When an active phased array antenna array operates on a complex platform, the ideal voltages of the antenna array are significantly distorted by both mutual coupling and platform scattering. This distortion causes performance degradation of the direction of arrival (DOA) algorithms and modification of the beam pattern of the antenna array. Therefore, an analysis of the active phased antenna array on the platform is required.

In this dissertation, a hybrid UTD-ACGF technique is proposed for modeling port voltages of the active phased antenna array on a complex platform, and the hybrid UTD-ACGF technique is applied to DOA searching and beam synthesis issue. The dissertation consists of following five main ideas.

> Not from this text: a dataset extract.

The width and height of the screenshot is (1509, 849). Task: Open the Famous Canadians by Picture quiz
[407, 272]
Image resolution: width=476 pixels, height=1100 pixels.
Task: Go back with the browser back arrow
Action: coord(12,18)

First, the complex platform is modeled based on uniform theory of diffraction (UTD) technique. If the complex platform is electrically larger than the wavelength of an antenna center frequency, the complex platform can be intuitively analyzed based on optical approximation. The complex platform can be precisely designed with only coarse non-uniform rational b-spline (NURBS) surfaces. Using a NURBS-based ray-tracing technique, the scattered electric fields by complex platform are effectively calculated by using the UTD technique.

Second, the antenna array is modeled based on antenna current Green’s function (ACGF). If the antenna array is finely segmented on the basis of the wavelength, the entire ACGF of the segmented antenna array represents an exact mutual coupling effect of the antenna array itself.

Third, electromagnetic modeling, called the hybrid UTD-ACGF technique, is proposed combining scattering effect by the complex platform and mutual coupling by the antenna array. Based on the rigorous mutual coupling perturbation series, the proposed model uses the first-order perturbation series approximation to explain an interaction between the complex platform and the antenna array. The adequacy of the approximation can be validated with comparison between hybrid UTD-ACGF results and method of moment (MoM) results. For a complex structure containing an arbitrary wavelength scale, the proposed model provides both effective and accurate results of port voltages of the active phased antenna array on the complex platform.

Fourth, the proposed electromagnetic model is used as a backbone, and two methods to enhance performance of DOA algorithms are proposed. The first method is a statistical distortion matrix compensation. This method estimate the statistical solution of a distortion matrix related to both mutual coupling and the platform-scattering effect. This statistical distortion matrix is applied to measured signal covariance matrix for distortion compensation. The second method is replacing hybrid UTD-ACGF steering vector to original steering vector of MUSIC algorithm. Through scanning process of MUSIC algorithm, obtained signal DOAs are automatically compensated, because the hybrid UTD-ACGF steering vector reflects both mutual coupling and platform scattering effect. A DOA simulation using the MUSIC algorithm is performed to confirm the compensatory effect of the two proposed compensation methods.

Fifth, a beam synthesis method for the antenna array on the complex platform is proposed, combining active element pattern (AEP) method of receiving mode and hybrid UTD-ACGF technique. This proposed method clearly and mathematically divides the beam pattern with the platform into mutual coupling and platform scattering component. The beamforming and boresight error simulation results using proposed method were verified with the MoM results. The proposed method can efficiently and accurately provide beam pattern reflecting both the mutual coupling effect and the platform scattering effect.